*Work to complete*. Only what runs from the line with "Where should I click to: Open" to the end of the data should appear in the answer, exactly as written and without pictures.

*Given data*.
————

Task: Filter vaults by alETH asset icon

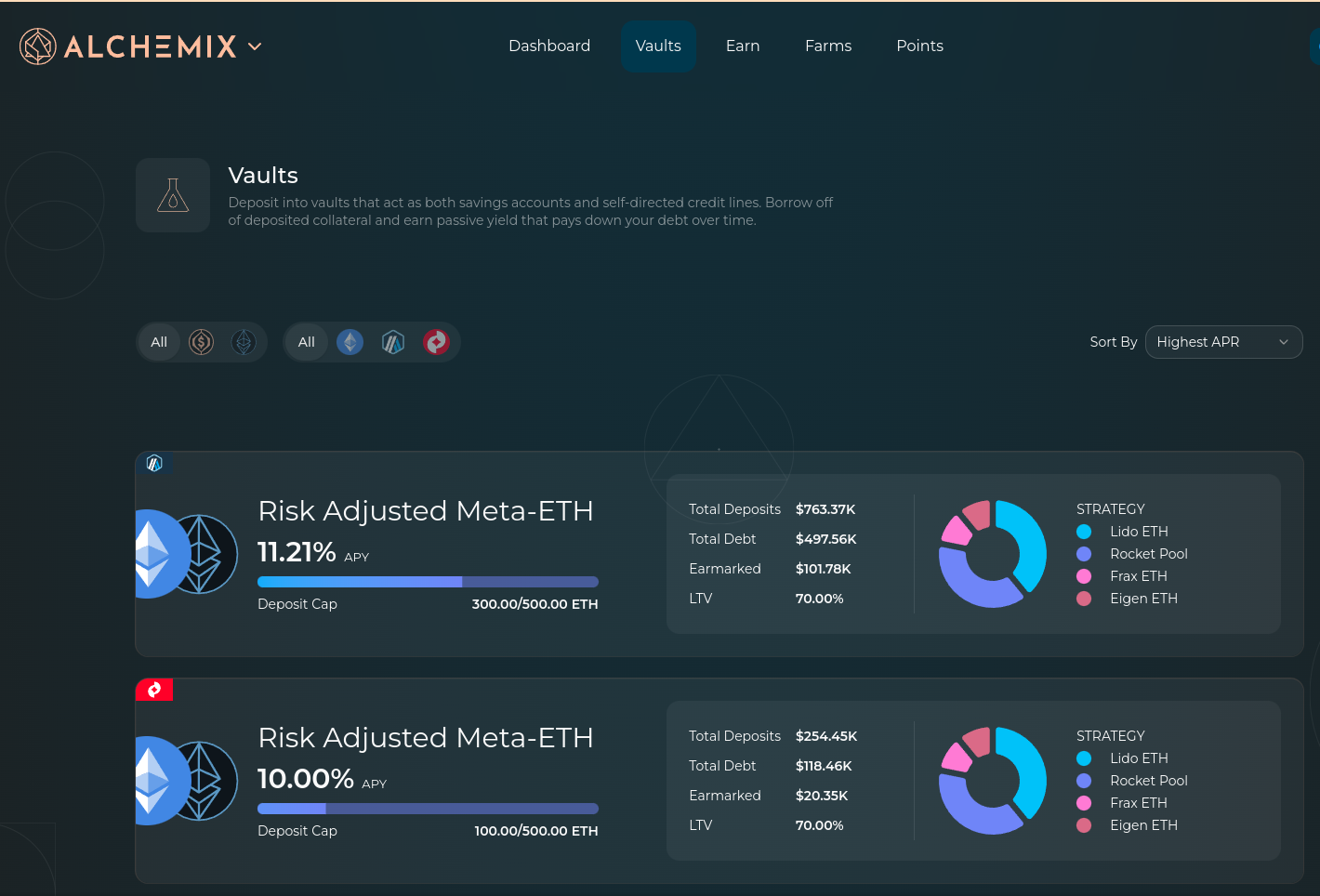Action: tap(244, 342)
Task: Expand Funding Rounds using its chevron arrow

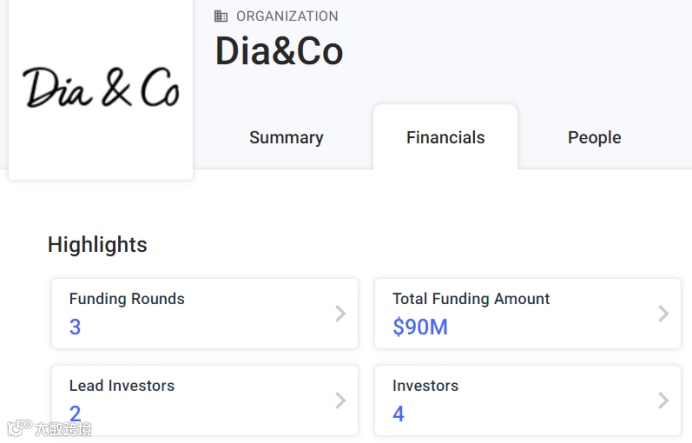Action: 340,314
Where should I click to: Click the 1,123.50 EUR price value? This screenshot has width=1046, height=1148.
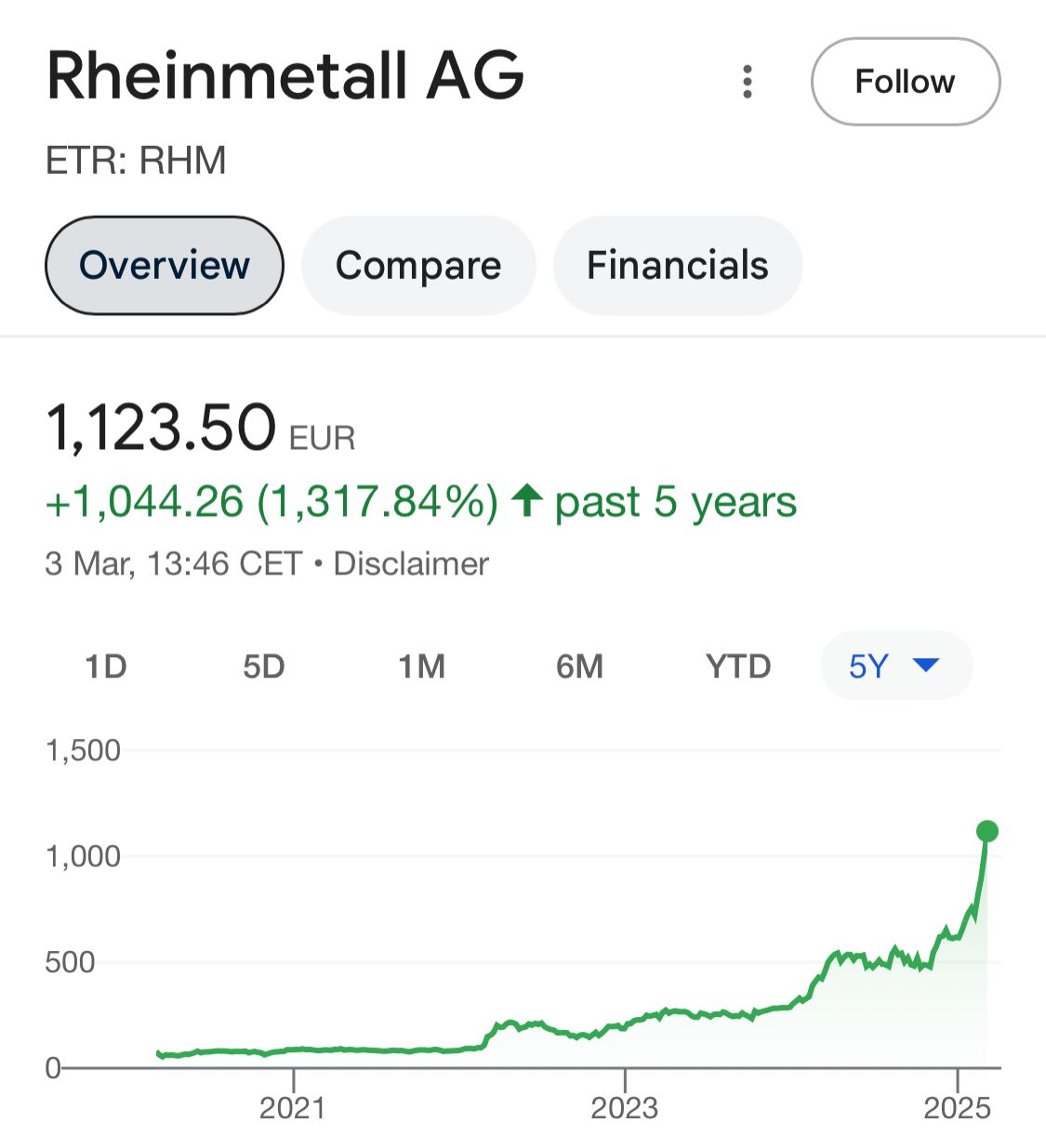(201, 429)
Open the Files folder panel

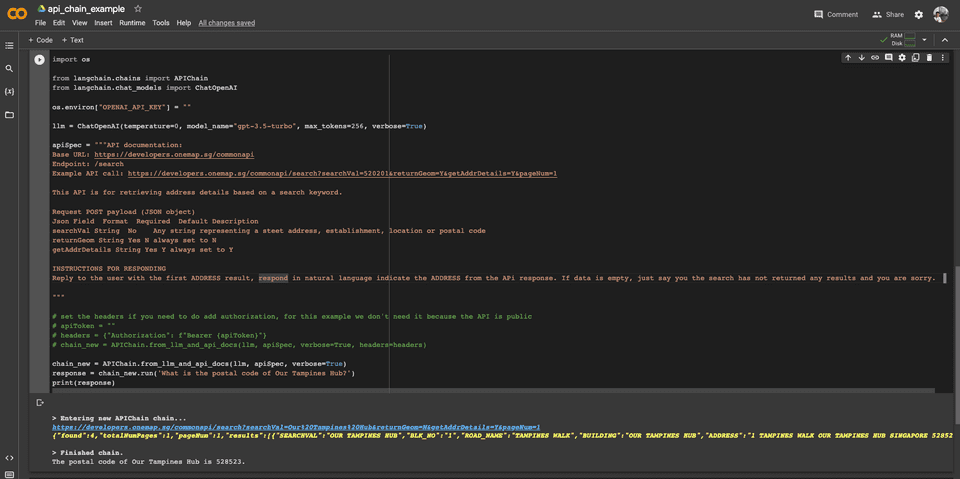pyautogui.click(x=10, y=115)
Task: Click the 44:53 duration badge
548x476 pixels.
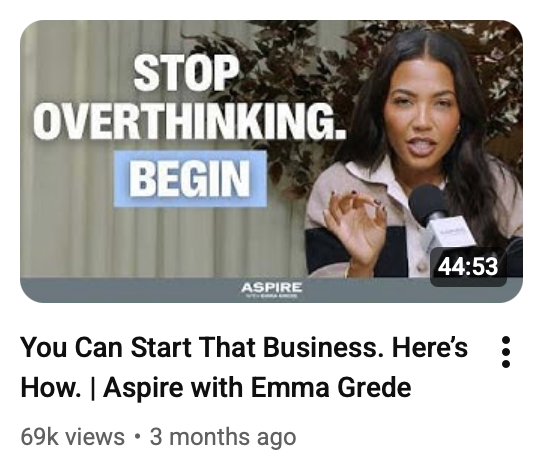Action: pos(468,267)
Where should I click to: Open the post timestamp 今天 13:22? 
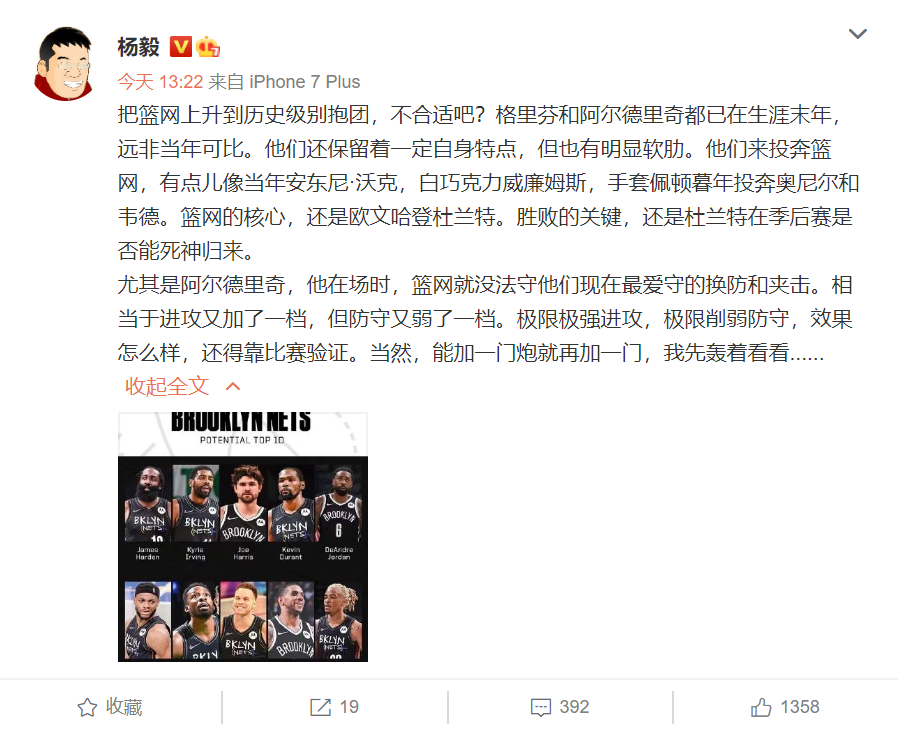[x=160, y=82]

————

*Answer box*.
Where should I click to: Open the post timestamp 今天 13:22? 
[x=160, y=82]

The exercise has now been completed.